From the material below, extract every line from the one containing "Where should I" through the one containing "click(225, 95)", both included, and reproduce them word for word without the pictures.

Recorded data

[START]

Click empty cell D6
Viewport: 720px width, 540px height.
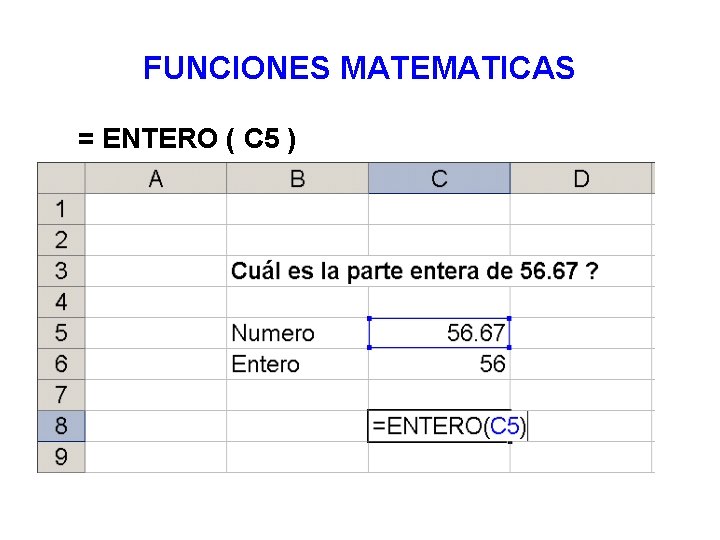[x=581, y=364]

[END]
[START]

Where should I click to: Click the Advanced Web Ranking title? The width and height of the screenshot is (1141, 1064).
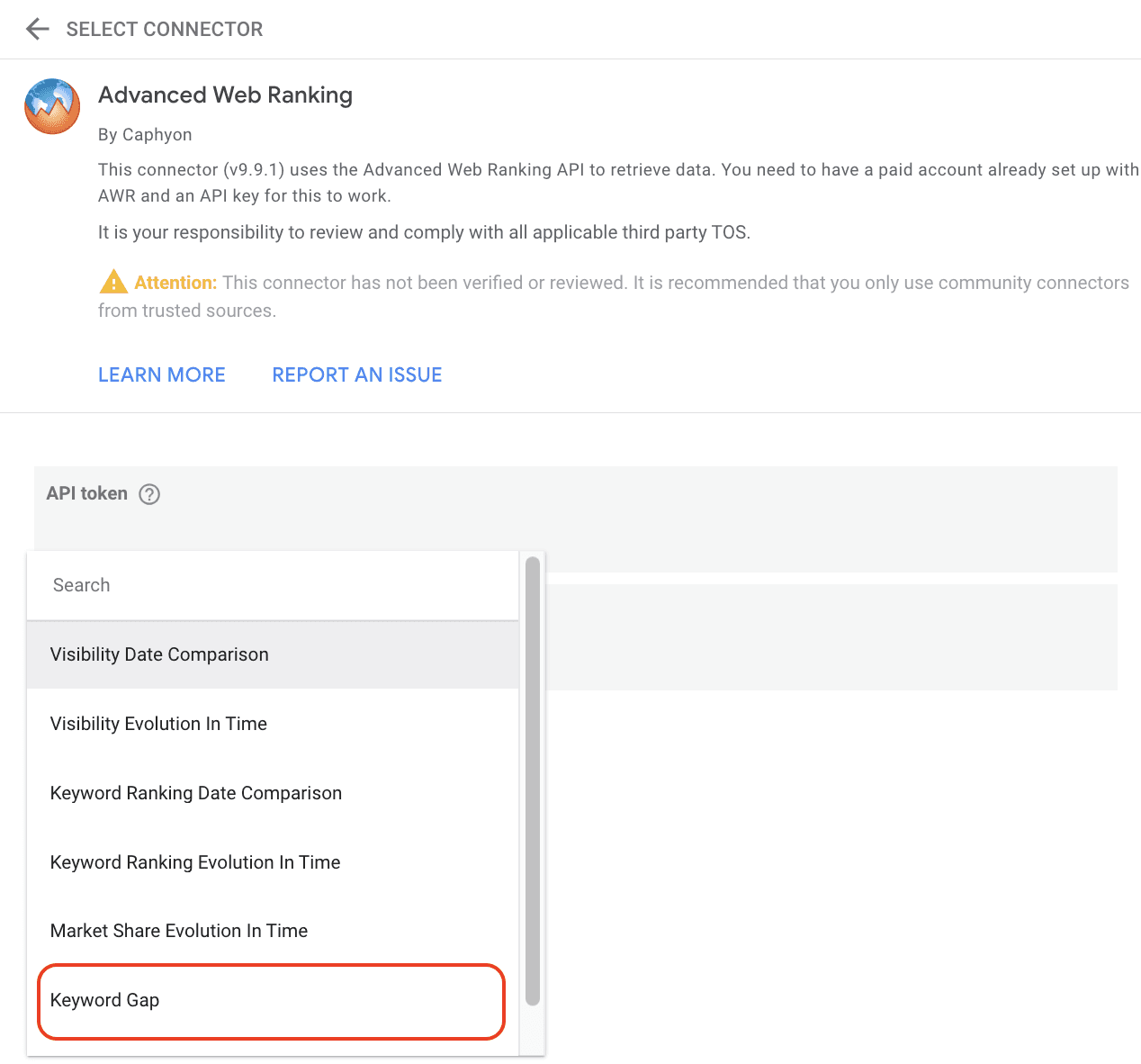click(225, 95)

[END]

Answer to this task
Where should I click to: Click the Advanced Web Ranking title? The width and height of the screenshot is (1141, 1064).
click(225, 95)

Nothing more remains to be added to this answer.